I've worked with an occasional hourly FA since about '09. He has favored a value-oriented portfolio and my allocation has ranged from 35-44% equity to fixed income/bond. I'm 62 now, with accumulation of investable assets as of this month at about 2.25M.
I was questioning how much better off my return would have been in the 2009-2021 timeframe with a Growth vs Value orientation. Charles Schwab's port. performance figures suggest I have dramatically underperformed their benchmark(s) for a 40/60 "moderate conservative' PF.

I was corresponding with FA about whether I stand to ever 'make up' for the lag of the past dozen or so years wherein Growth trounced Value. He suggests if I stick with it, the Value may yet - (or would that be finally?) be rewarded - as opposed to making any major shift in strategy. He points out that the last time Growth had a run like this was the late ‘90s, and in the early 2000's Value did drastically outperform, and Growth stocks actually took the market down. Are we seeing a similar scenario to that unfolding now, i.e., large-cap index funds having become more “growthy” (as in 2000) with five big “tech” stocks alone comprising 25% of the S&P 500?

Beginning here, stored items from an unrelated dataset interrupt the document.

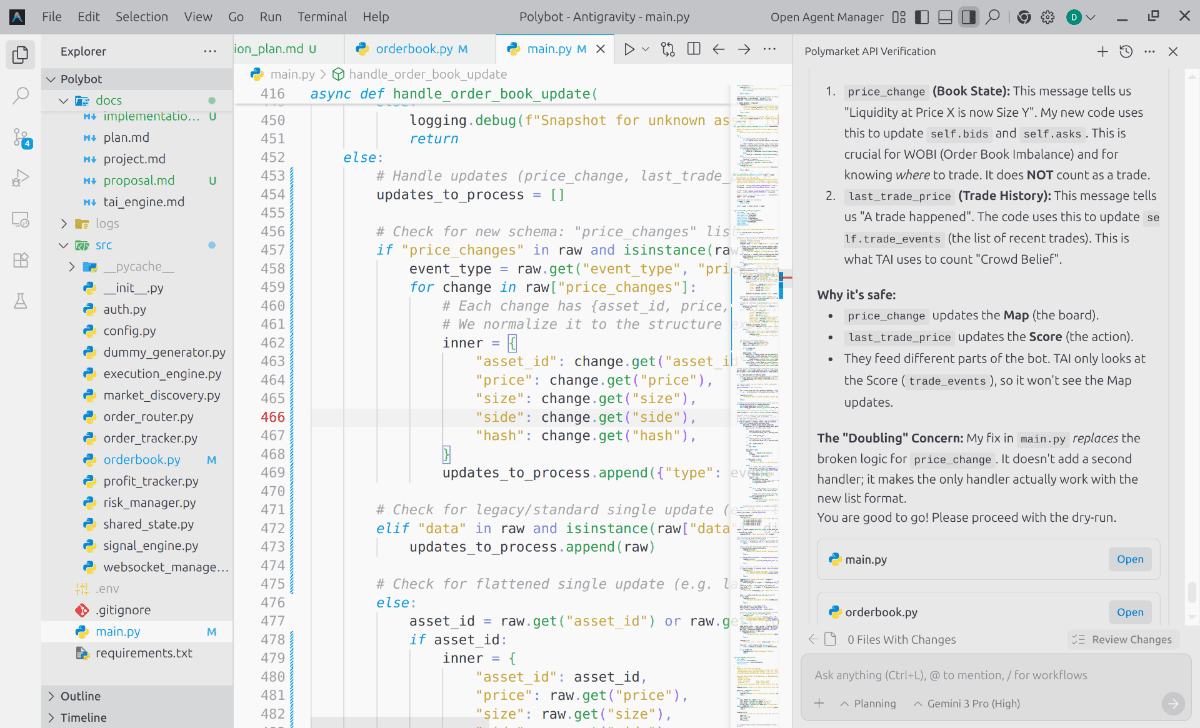The height and width of the screenshot is (728, 1200).
Task: Toggle the bottom panel visibility
Action: 944,17
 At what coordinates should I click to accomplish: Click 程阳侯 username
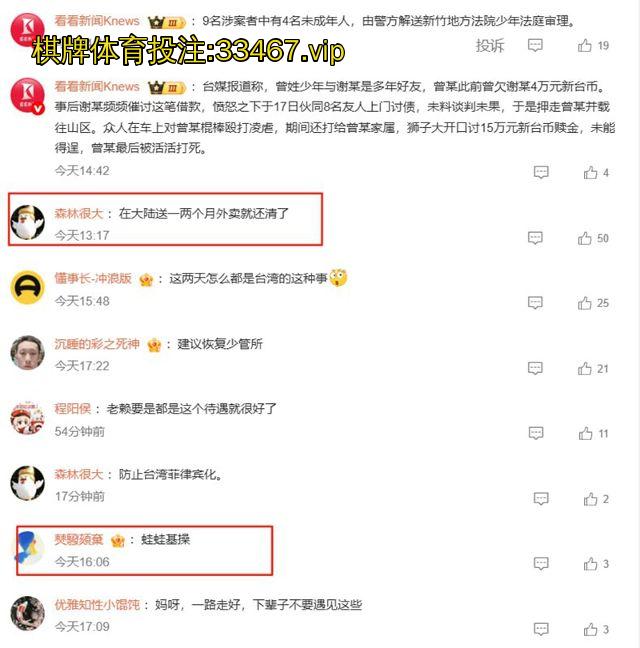click(x=73, y=409)
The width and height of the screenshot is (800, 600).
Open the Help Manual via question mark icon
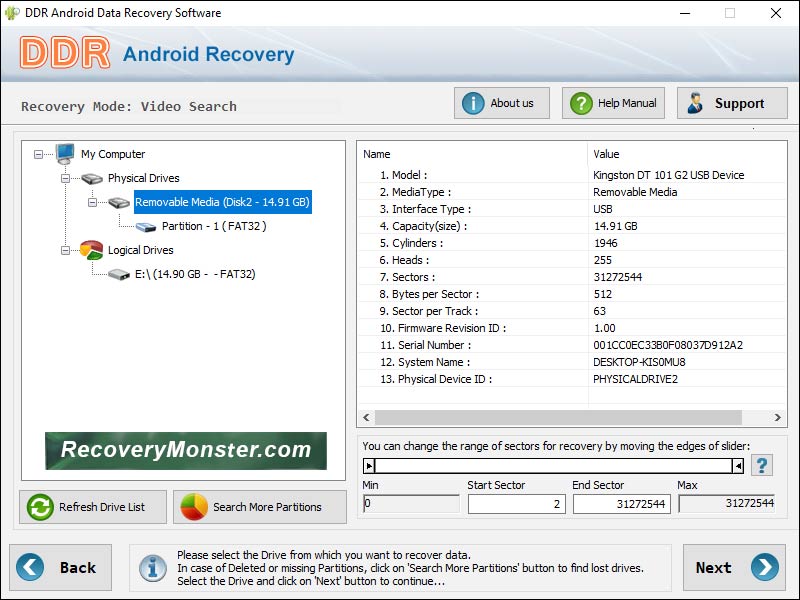click(x=580, y=102)
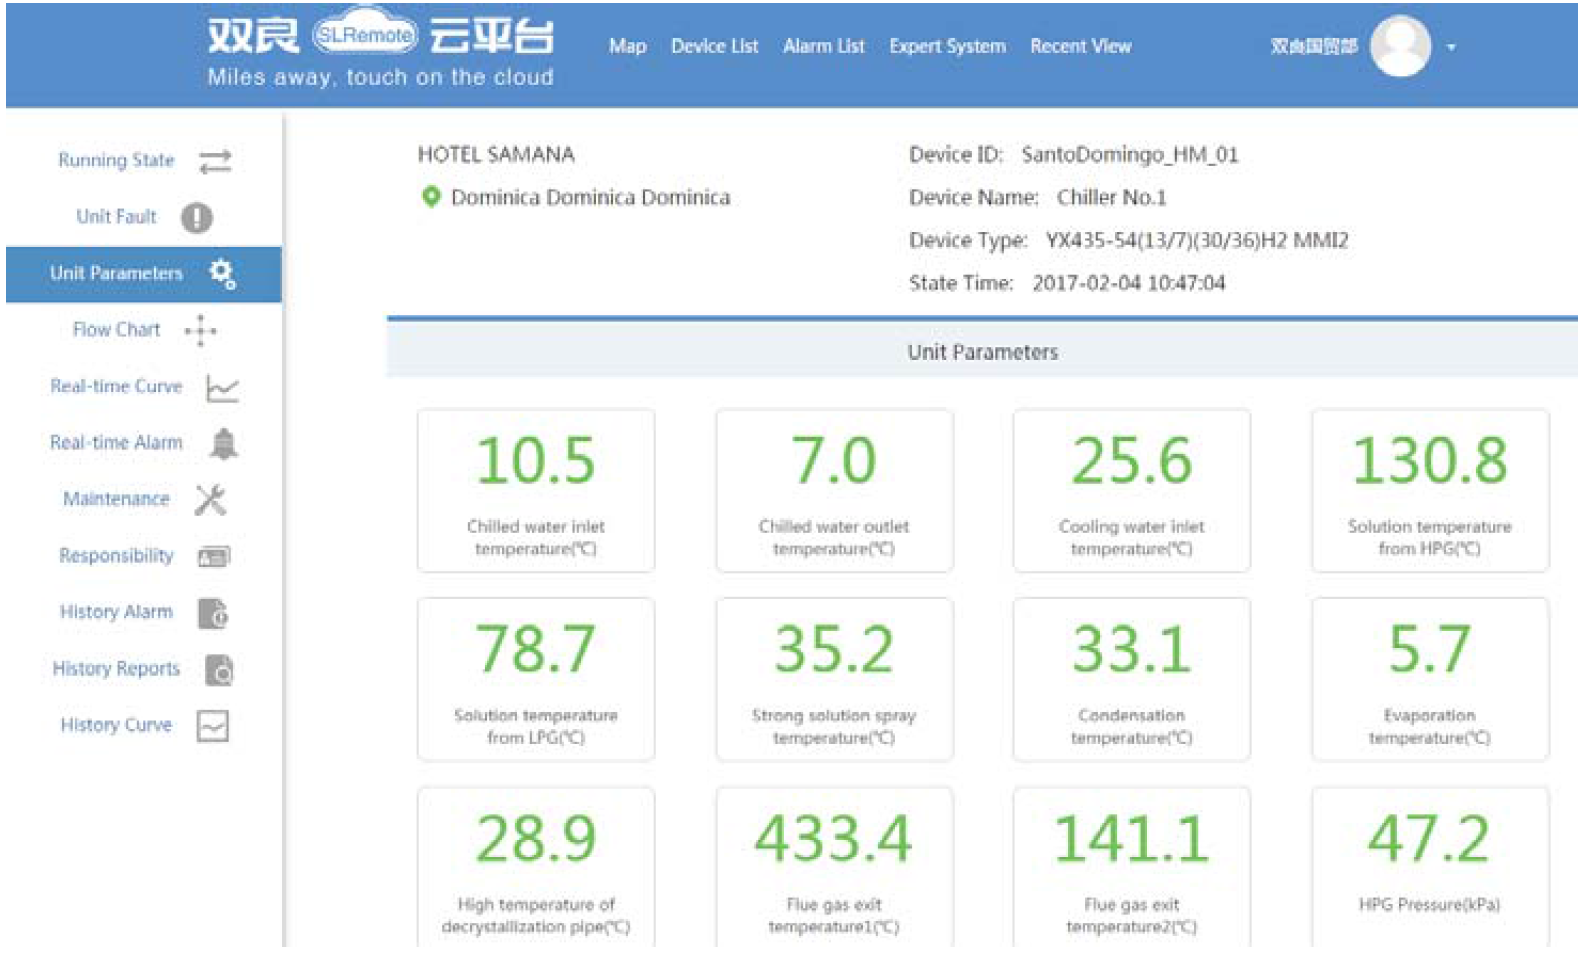The height and width of the screenshot is (955, 1579).
Task: Open the History Alarm document icon
Action: tap(213, 613)
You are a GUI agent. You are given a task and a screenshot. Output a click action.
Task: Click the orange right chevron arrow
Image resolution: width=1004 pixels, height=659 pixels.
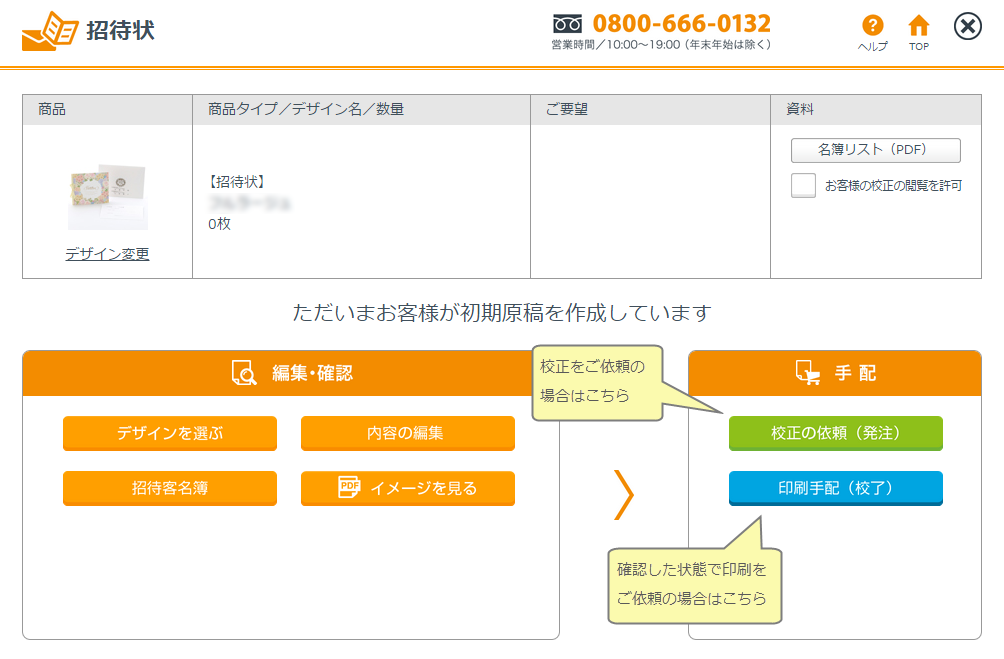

Arguably I was radically premature to have gone as defensive as I did post-2008-09, never returning to a higher than 45% equity percentage - and my accumulation could have - no, would have - been dramatically greater if I had. Hindsight is...well...you know.
But OTOH I have 'enough' at 62, modest spending/lifestyle and a relatively low COL. I've scaled back to basically working when I feel like it, as a sole proprietor, and will be good for about 18-19k/year in SS if I wait til age 66. Expenses are in the realm of 45k/year including 760/month COBRA health & taxes, own my home, have no debt, and dividend income is around 55k.

I think I'm ok to call myself safely retired and Firecalc seems to agree by all indications --tho I'm not confident that my PF composition aligns precisely with the definitions of asset types provided for the "Mixed Portfolio" amounts.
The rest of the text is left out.